The early winter was past; the vast valley or plain, through which the wondrous links of Forth wind like a silver snake towards the German Sea, was assuming that brilliance of green which is the first indication of reviving nature.
The notes of the woodlark and throstle-cock were heard in the woods of Craigforth; the moles were busy on the fallow uplands, and the gnats swarmed in the sunshine about the budding hedgerows; in the park below the castle walls of Stirling, the bare-legged urchins of the town were busy "throwing at cocks" tied to stakes—a barbarous custom by which Shrovetide was always celebrated in Scotland, as well as in south Britain; others were playing at foot-ball, or shooting at the butts with little arblasts; and the shouts of their merriment rang upward in the clear and almost frosty air, to where Mary of Gueldres and her ladies were seated at the windows of the royal dwelling, many hundred feet above the grassy glen. But all left their sports, and hastened to the gate which opened towards the old Druid oaks of the Torwood, when the brass bombardes of the fortress rolled their thunder on the still atmosphere, and made the Ochil mountains echo in salute to the doughty earl of Douglas, while the clarions and trumpets of his train rang before the barrier-porte of the ancient burgh.
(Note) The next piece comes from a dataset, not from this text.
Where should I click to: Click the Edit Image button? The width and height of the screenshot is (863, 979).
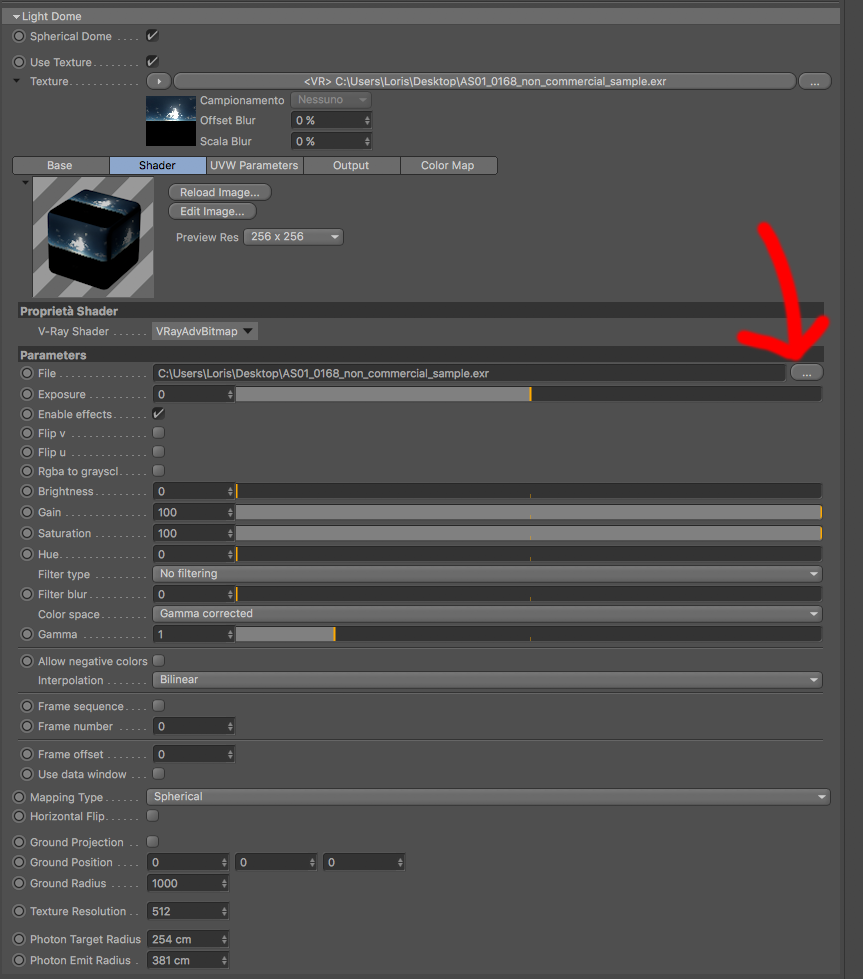point(212,211)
His family banner, twelve trumpets, with a royal herald and pursuivant, preceded him; and as he passed up the quaint streets, where the burghers at their windows, galleries, turrets, and forestairs, hung out pennons, tapestry, and garlands, and received him with acclamations, he deemed it all a tribute to his rank, and to his mighty feudal and mightier political power; although this display was merely the joyous outpouring of their hearts at the prospect of an amicable end being put to the jealousy and hate which had separated the chief of the Douglases—that line of glorious old historic memory—from a brave and high-spirited monarch whom they loved. It was all in the spirit of the old ballad—
God save the king, and bless the land
In plenty, joy, and peace;
And grant henceforth that foul debate
'Twixt noblemen may cease.
The earl's cuirass was of Milan steel, magnificently damascened, studded with gilt nails, and furnished at the armpits with little espalettes of gold. From under his open helmet, which was surrounded by a coronet, he looked around him with a smile of surly satisfaction; but his most powerful friend, Sir James, the lord Hamilton of Cadzow, said, solemnly and sternly,
"Let not all this delude you, Douglas, to forget on this day the wrongs of your race."
"Forget?" reiterated the other, grimly; "forget, said ye, Cadzow? If I forget my father and my kinsmen, so may God, his blessed Mother, and St. Bryde of Douglas, forget me! No, Hamilton, never shall I forget the good and doughty Douglases who have gone before me, for their lives were lives of danger, and their mail-clad breasts were Scotland's best bulwarks in the stormy days of old."
"I know all that; but our bond—and the king"—said Hamilton, hesitatingly.
"Well, he is neither priest, philosopher, nor exorcist, like that old knave of Tongland, who has left me to my own sins and devices; so what can he make of the matter?"
"When we are within yonder castle on the rock, he may perhaps term it treason."